How do you go about that you may ask? Here are some tips:
1. Make sure that they understand what an information security incident or anomaly looks like. Make sure that they know all about social engineering techniques and how Malware is spread. Give them some tips on how to recognize bogus websites, phishing emails and bogus phone calls. Let them know some of the things they can expect to see if there is a virus present on their machines. And don’t use just one format to provide them with this information. Use every method you can think of! There are many formats for security and awareness training to choose from. Group assemblies with speakers and PowerPoint presentations, lunch and learns, training days, self directed web based learning, directed webinars, security documents, email reminders, posters and pamphlets, podcasts, departmental meetings, discussion groups and many more. And make sure that management personnel, especially top management personnel, make it clear how important this task is and how much it means to them and the company. Without this support, your efforts will go nowhere.

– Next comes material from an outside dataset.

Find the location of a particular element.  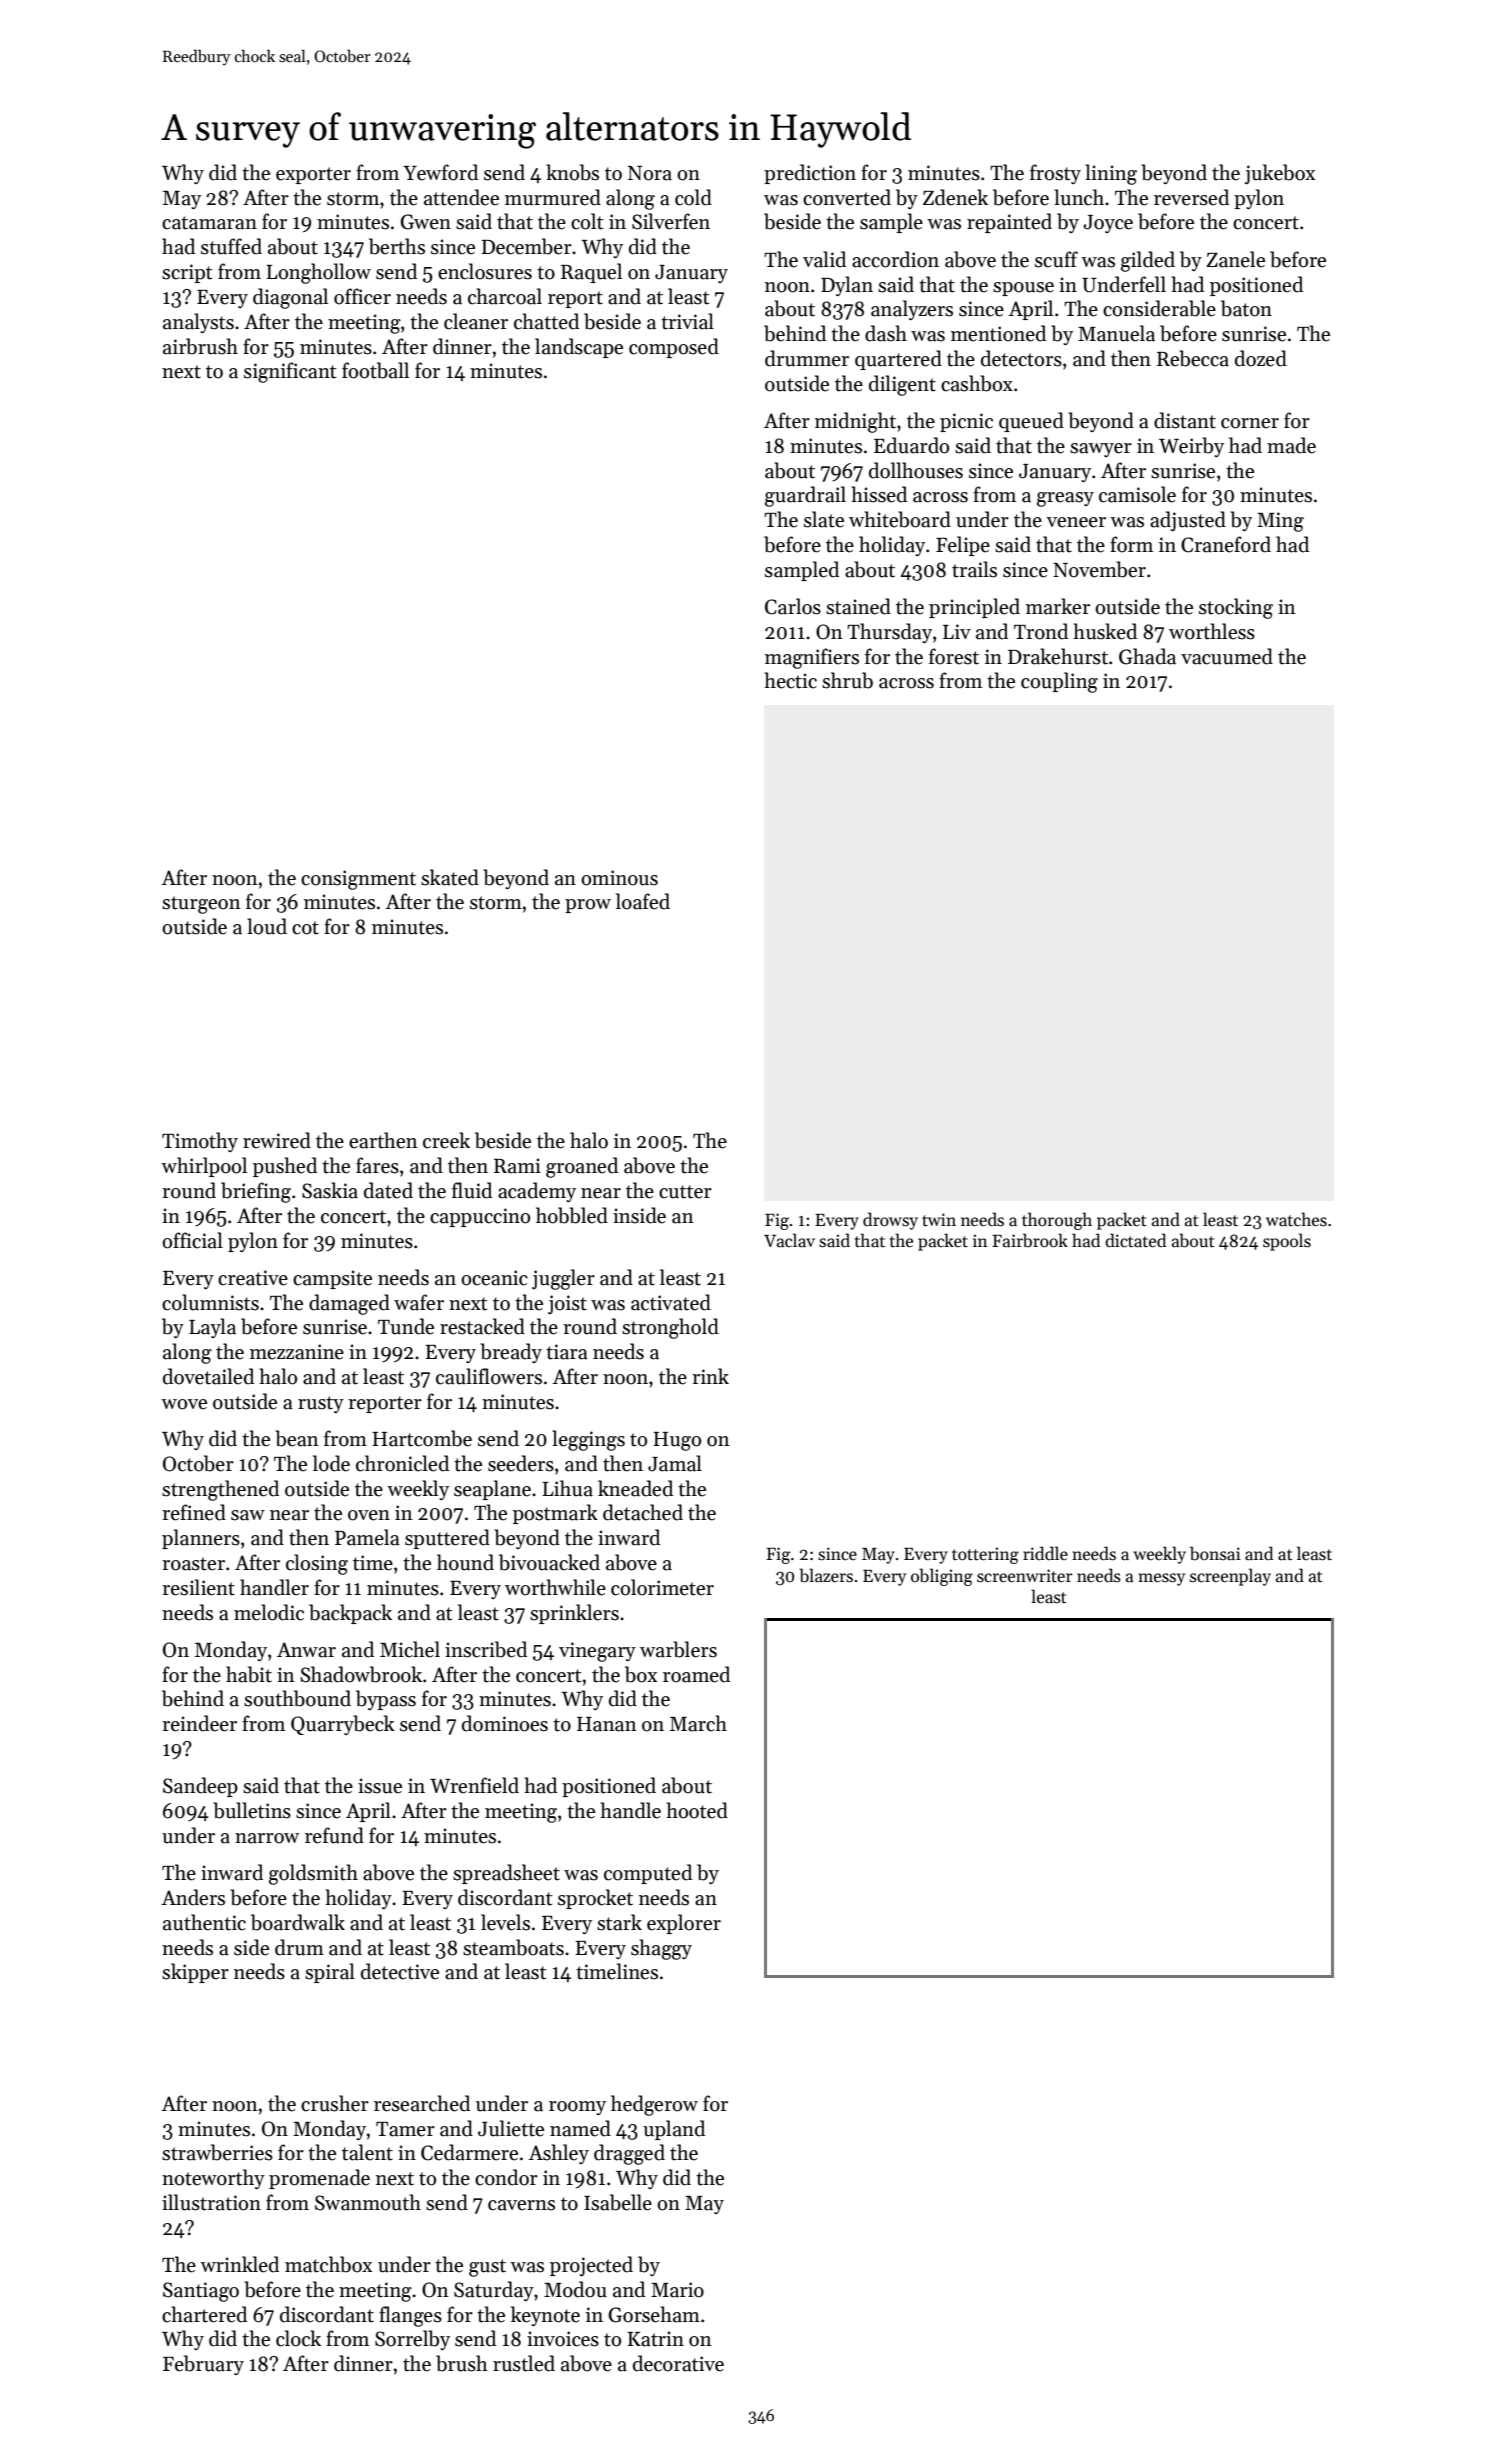

trivial is located at coordinates (687, 321).
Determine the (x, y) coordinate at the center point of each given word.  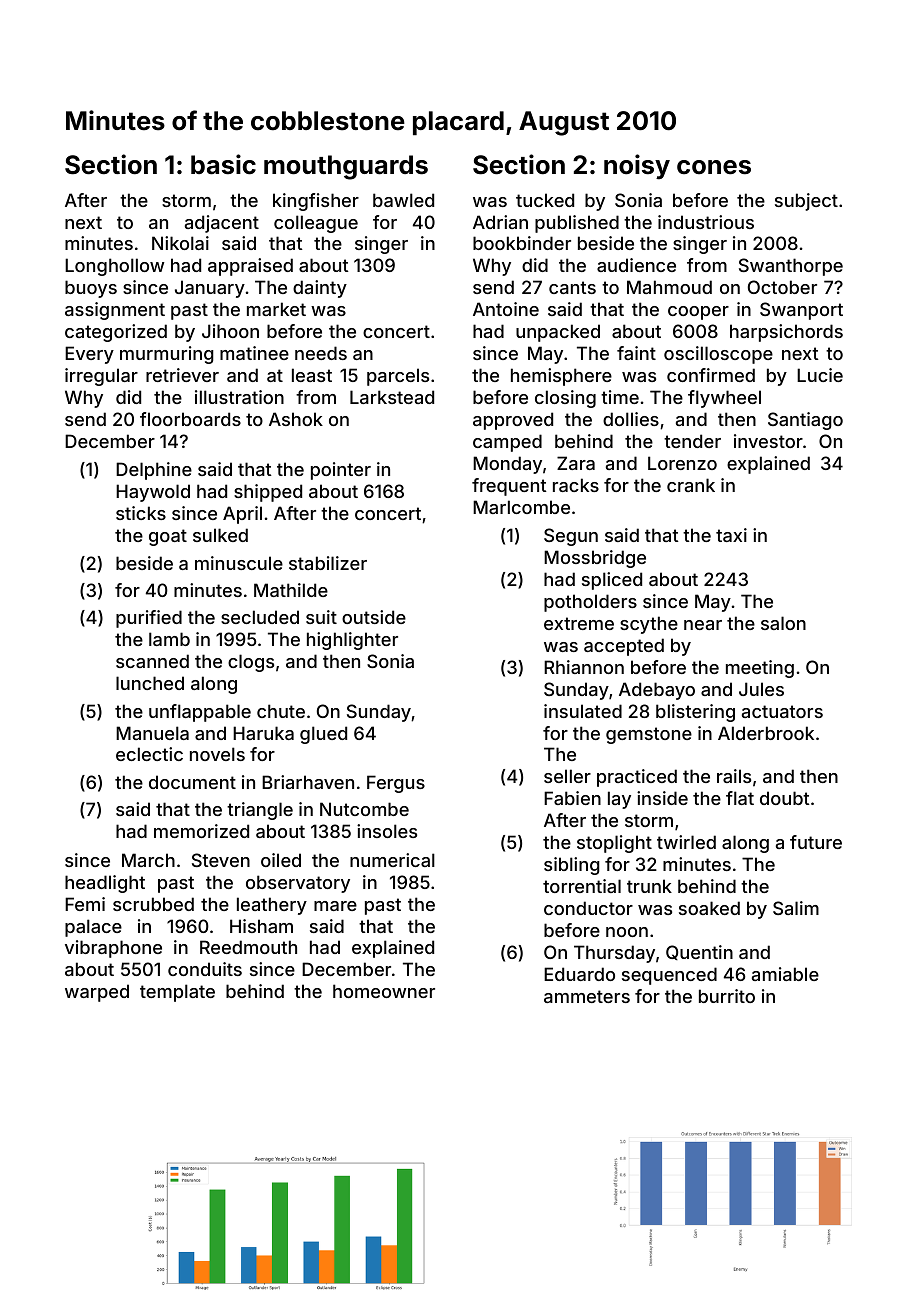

2. Give your people incentives that make them want to participate in the information security program. One method is to simply ask for their help. Make sure your employees understand how important the participation of each and every one of them is to the effort. People often respond very favorably to such requests. Whereas if they are simply told that they must do it, they are much more likely to be unconcerned and uncooperative. Another way is to provide them with rewards for active participation in the program. Put the names of employees who have reported security issues in a hat and have a monthly drawing for a prize or a day off. Give these people a free lunch. Give them the best parking spot in the lot for a month. I’m sure you can think of a dozen other ways to reward your employees for participating in the program. Or simply post the picture of the employee on a bulletin board or internal web page or recognize their accomplishments at group meetings. Everybody really likes to be recognized for doing a good job!
The whole idea is to turn your personnel into “net cops”. If you can do that, you can turn your own people into the best IDS system there is, and for a lot less money than you would spend on machines or hosted services…or for cleaning up a security incident!